I came down to Colorado with a film crew as they shot remote footage of Jeff ‘Legend’ Garmire on his unsupported FKT record attempt. One of the first things I noticed as the crew shot footage on different trail segments was the sheer number of regular-pace hikers coming through.
It comes down to the fact that hikers wanted to thru-hike this year. Thousands of people — myself included — had 2020 PCT permits deemed illegitimate, per request from the Pacific Crest Trail Association. Long-distance trail organizations across the country asked hikers to stay away from the trails this year, citing potential infection spread from isolated town to town along their trails.
This left thousands of heartbroken hikers with a short season slipping away. By the time the dust settled and it became clear which trails were acceptable to hike and which were not, it was already mid-summer and the options for longer-distance hikes were slim, with little time to plan.
The Colorado Trail has it all: the 485-mile distance is a satisfying length for thru-hikers without the planning of a 2,000-mile hike. It has no tricky permit requirements, resupply options are frequent in friendly trail towns, and even the water sources are spaced well apart.
Aside from all of this, the Colorado Trail is absolutely stunning. The majority of the trail is above 10,000 feet. It has mile after mile of sweeping views, touches eight mountain ranges, and traverses remote wilderness areas. It would be a bucket-list hike for any year, and with the challenges of 2020, it became The Trail.
The Colorado Trail Foundation has acknowledged this, mentioning an increase in guidebook sales, calls requesting trail information, and an influx of hikers flooding hostels and small trail towns. Whether or not this aligns with current moral and social obligations regarding the COVID-19 pandemic is another story, but first impressions show towns along the trail posting highly visible “mask required” signs, and hikers respecting capacity policies, social distancing, and other health-related recommendations.
We ran into multiple groups of hikers at different points along the trail, and the majority of them mentioned the fallout from COVID-19 as the reason they were thru-hiking the CT. Most of the hikers hadn’t initially planned a 2020 Colorado Trail thru-hike. Some of them lost jobs and wound up with a lot of time on their hands; others had PCT and AT hikes cancelled.

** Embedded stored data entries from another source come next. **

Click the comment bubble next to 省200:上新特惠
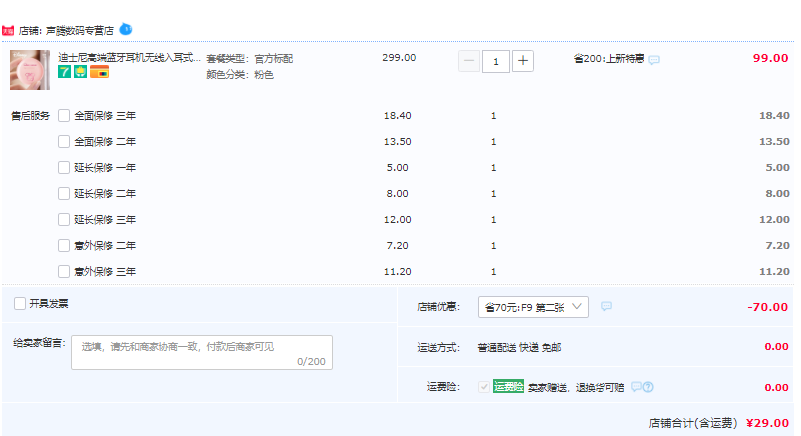 [x=654, y=60]
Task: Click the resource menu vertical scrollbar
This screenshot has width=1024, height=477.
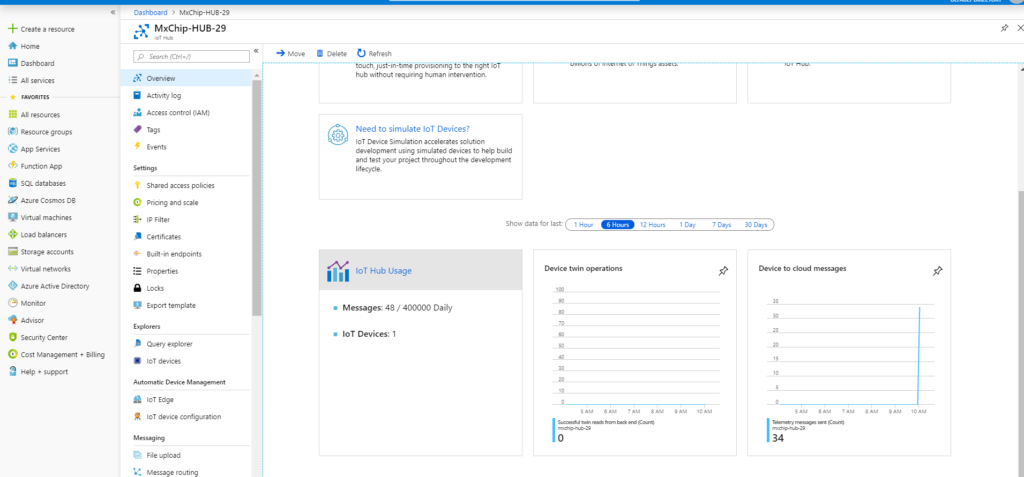Action: point(257,200)
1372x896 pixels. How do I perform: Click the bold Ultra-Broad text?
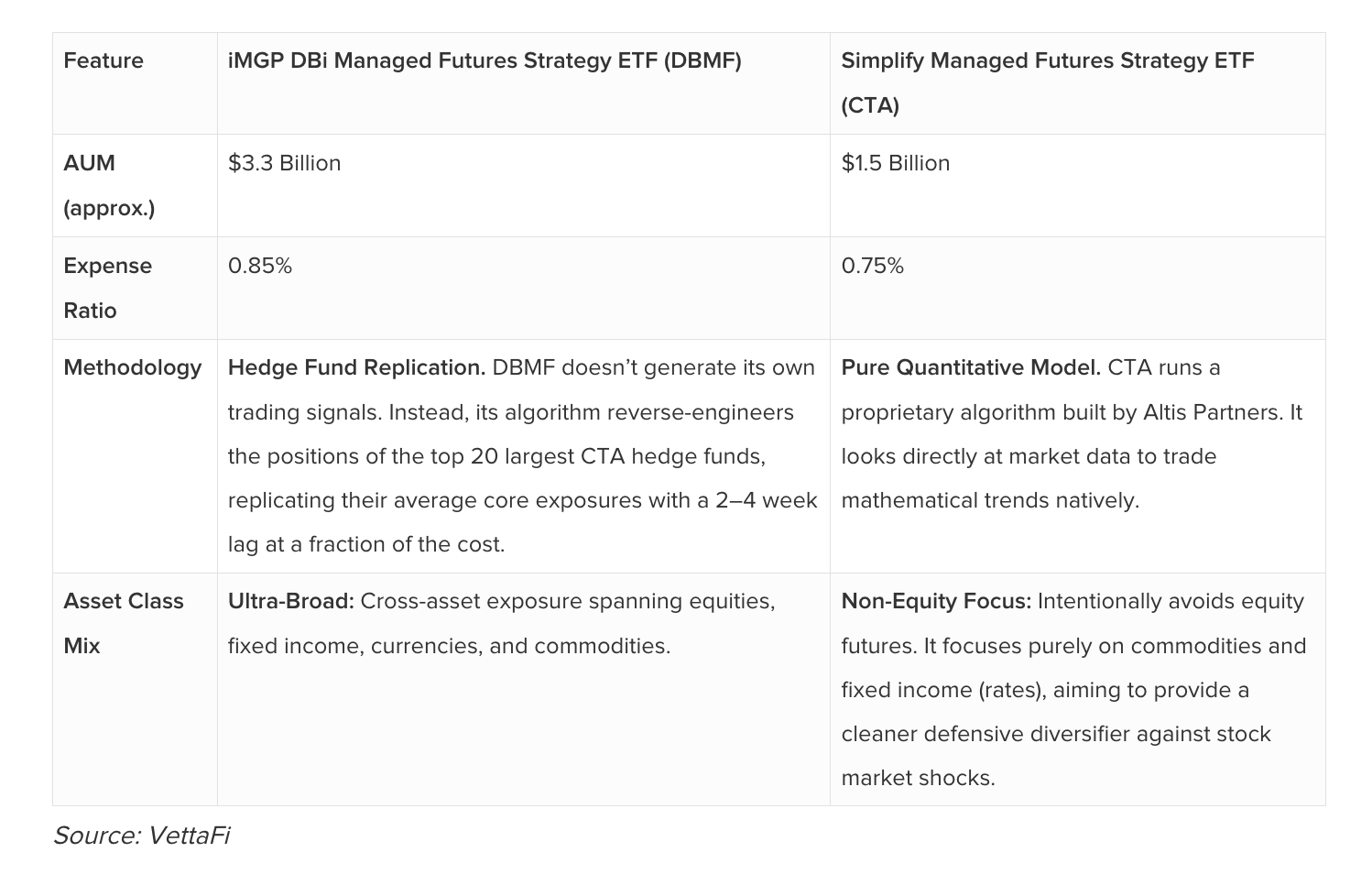290,601
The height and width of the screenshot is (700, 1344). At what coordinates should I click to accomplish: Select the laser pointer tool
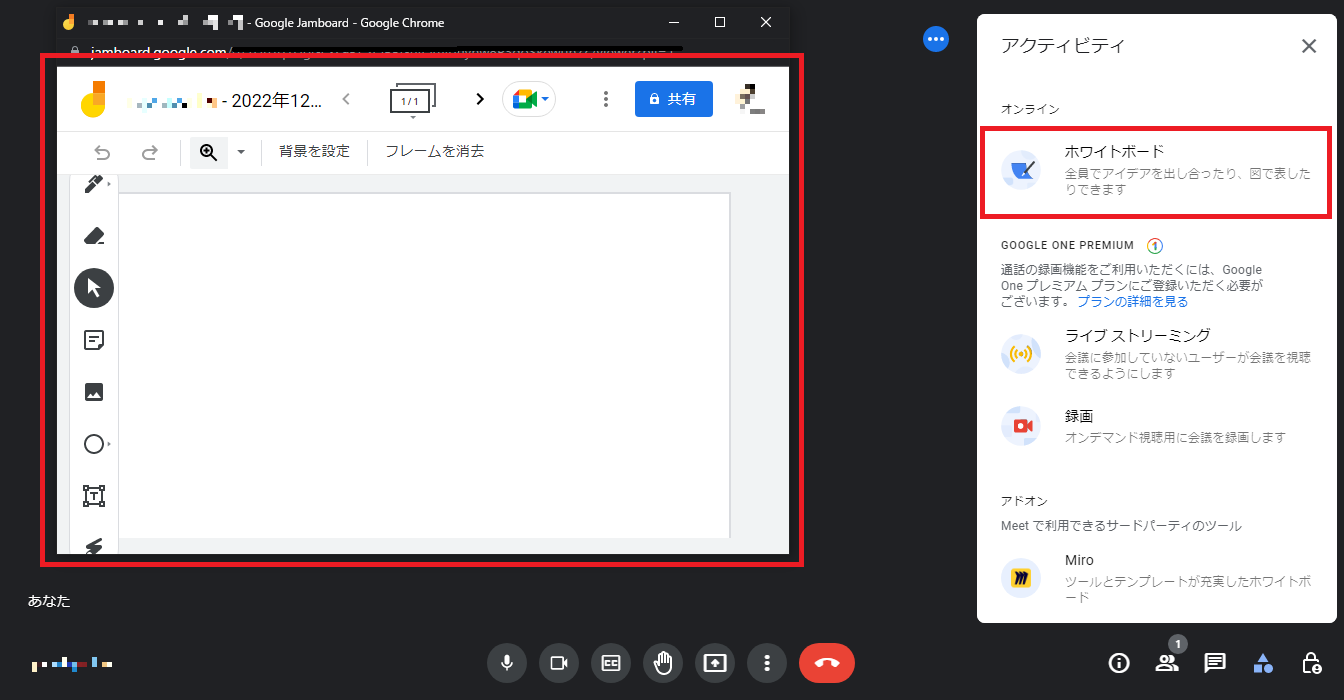[93, 544]
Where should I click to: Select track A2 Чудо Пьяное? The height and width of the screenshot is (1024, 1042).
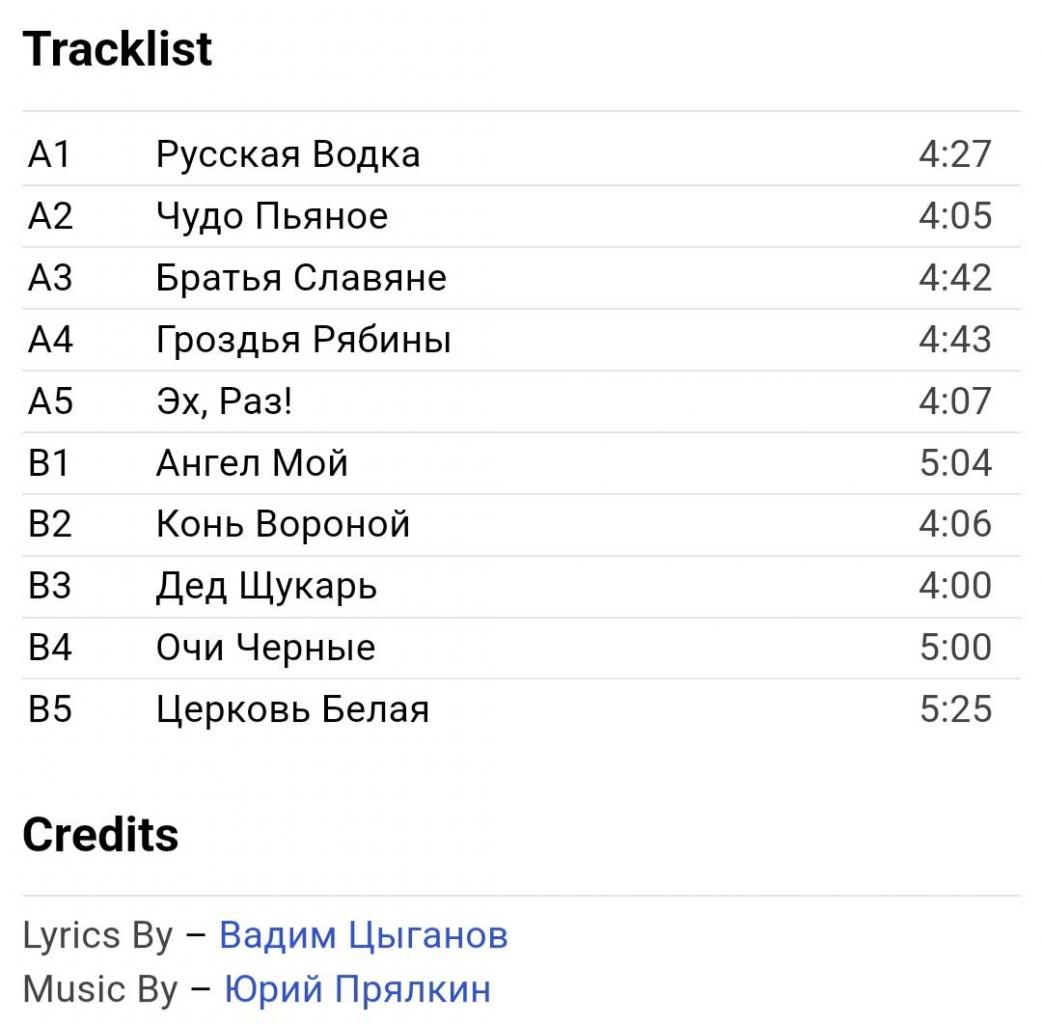tap(521, 216)
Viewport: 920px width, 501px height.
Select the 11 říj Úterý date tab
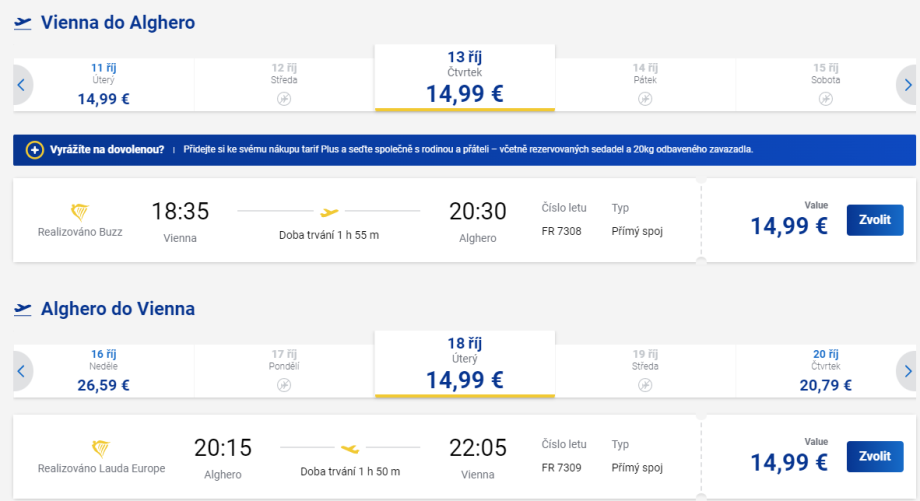pyautogui.click(x=103, y=84)
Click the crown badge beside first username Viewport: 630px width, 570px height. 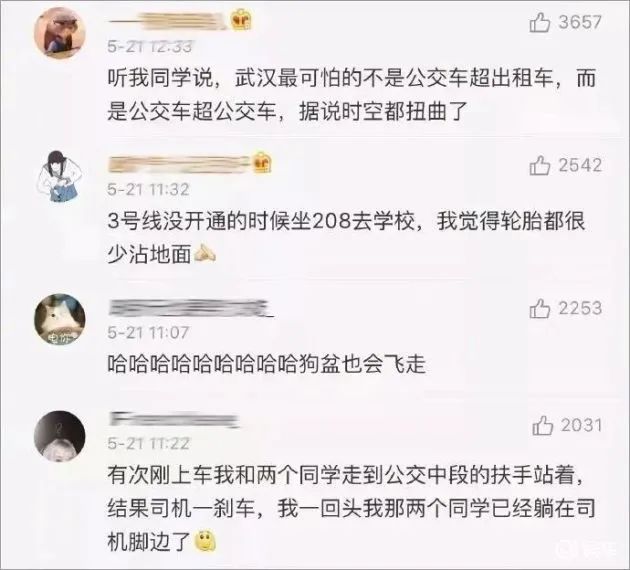point(241,20)
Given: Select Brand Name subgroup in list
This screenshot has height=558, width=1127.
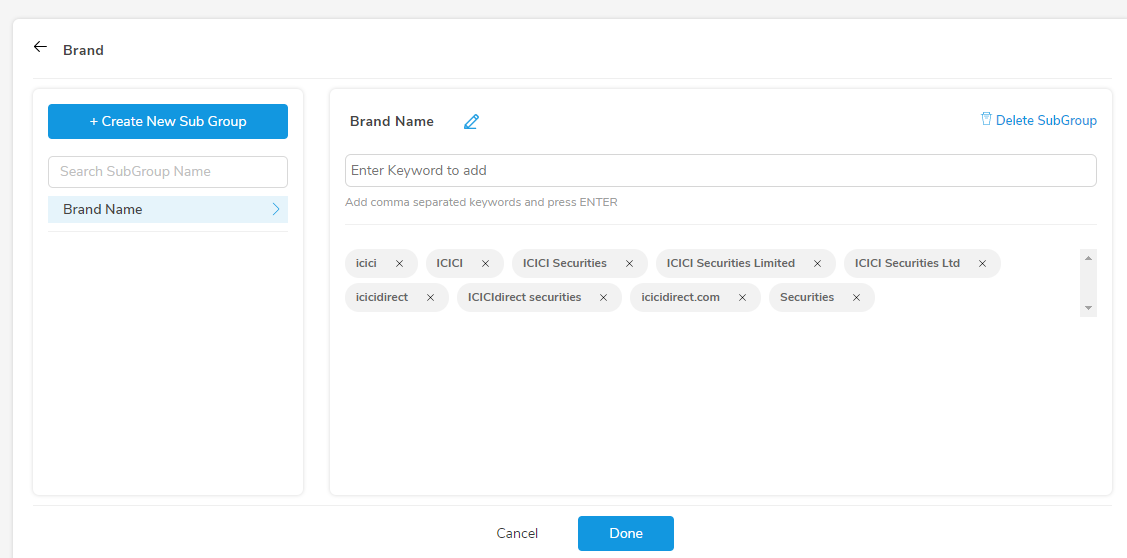Looking at the screenshot, I should [168, 209].
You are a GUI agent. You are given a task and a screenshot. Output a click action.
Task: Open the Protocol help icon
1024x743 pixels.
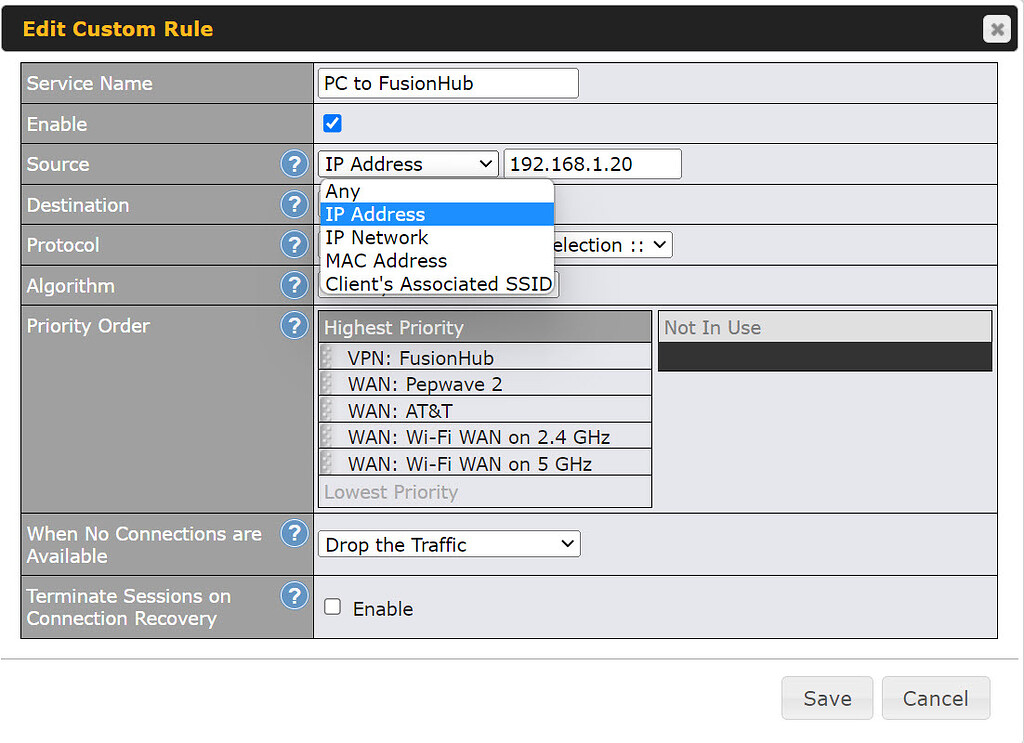click(294, 245)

“Everyone got screwed over with their plans, and different states having different rules,” said Silver Bullet, who was supposed to hike the Arizona Trail this spring. “The Colorado Trail was one of the only trails that made sense. The window came around when we had flexibility and regulations were easing up.”
Silver Bullet also mentioned the logistical ease and well-mapped terrain of the Colorado Trail, citing this as one of the reasons she was able to hike it with short-term planning.
“This was an easy trail to do spur-of-the-moment,” said Stardust, a SOBO hiker who had about 40 miles of her thru-hike remaining when we ran into her. “There are mask requirements in towns, but resupply hasn’t been hard.”
Most hikers mentioned that hitching has been harder than normal, but other than that, they haven’t noticed major impacts from the pandemic aside from more crowding in hostels and a higher number of hikers on the trail.
The morality of the situation is still in question. When COVID-19 swept through the country in early spring, cancelling thru-hikes became the right thing to do. A grassroots movement followed quickly by trail organizations asking hikers to stay away. We all know the pandemic is still here, whether or not people in the country are tired of it and are looking for a way to redeem their 2020 hiking season.
Are there ways to do this responsibly and safely? Will the sheer number of CT thru-hikers impact COVID numbers in Colorado towns? Those facts and figures aren’t out there, but for now, if you do hike the entire Colorado Trail, or travel to the trail to hike a section, do your best to follow all protocols, limit contact in towns, and be the best hiker you can be to respect the trail and communities around it.